PROBLEM DESCRIPTION:
Once you find the line with "Switch to the Header Files tab", transcribe it and all the lines that follow to the end of the data, exactly as written; skip any pictures.

[[ MATERIAL FOR THIS TASK, beginning ]]

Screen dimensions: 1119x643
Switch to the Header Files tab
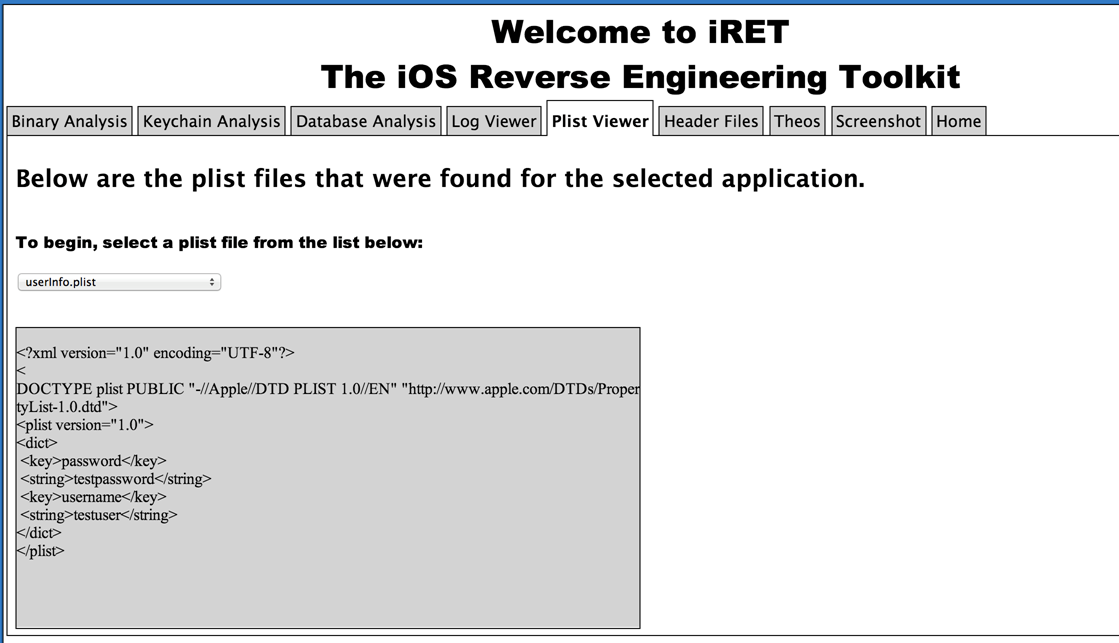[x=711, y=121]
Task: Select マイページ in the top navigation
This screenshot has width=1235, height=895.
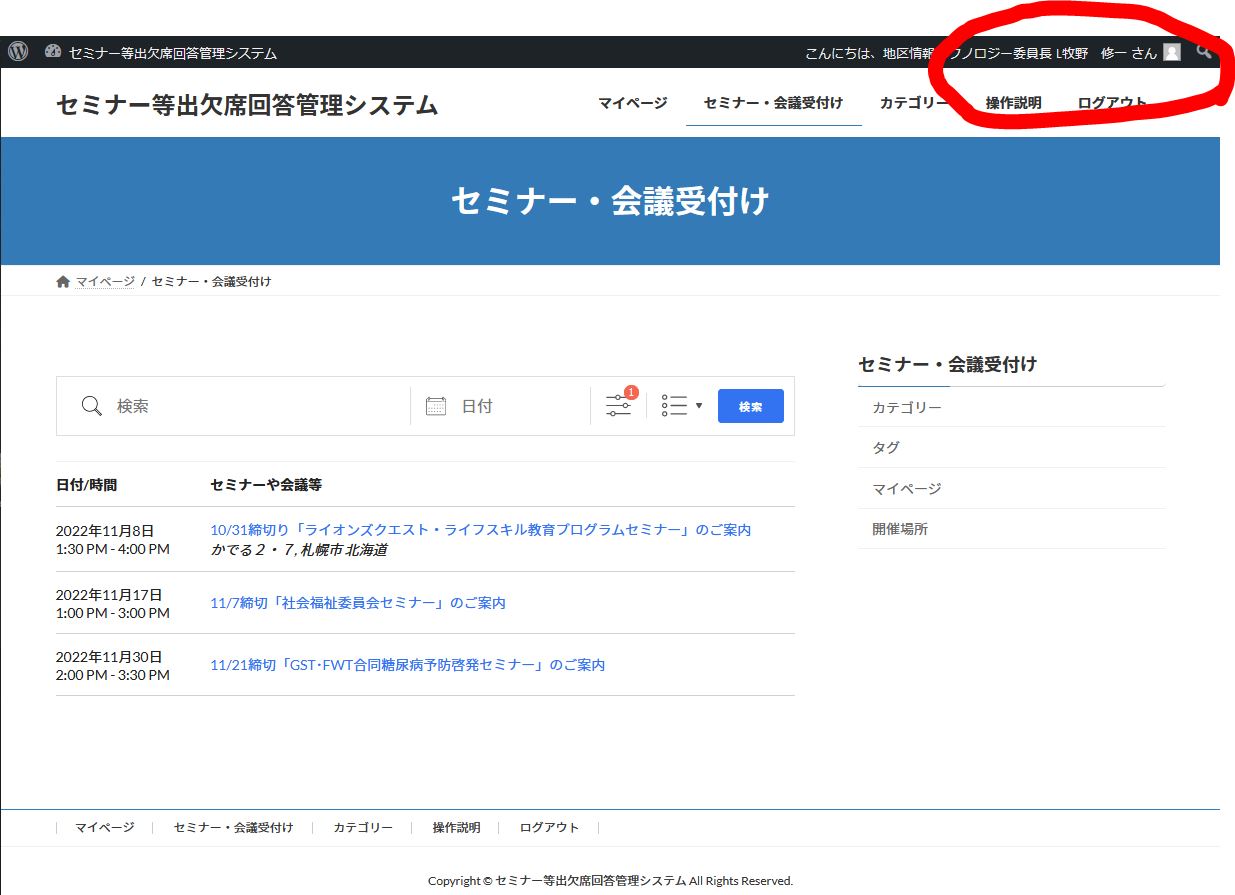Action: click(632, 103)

[[ MATERIAL FOR THIS TASK, end ]]

YOUR RESPONSE:
Switch to the Header Files tab
[x=711, y=121]
Task: Select マイページ in the top navigation
This screenshot has width=1235, height=895.
Action: click(632, 103)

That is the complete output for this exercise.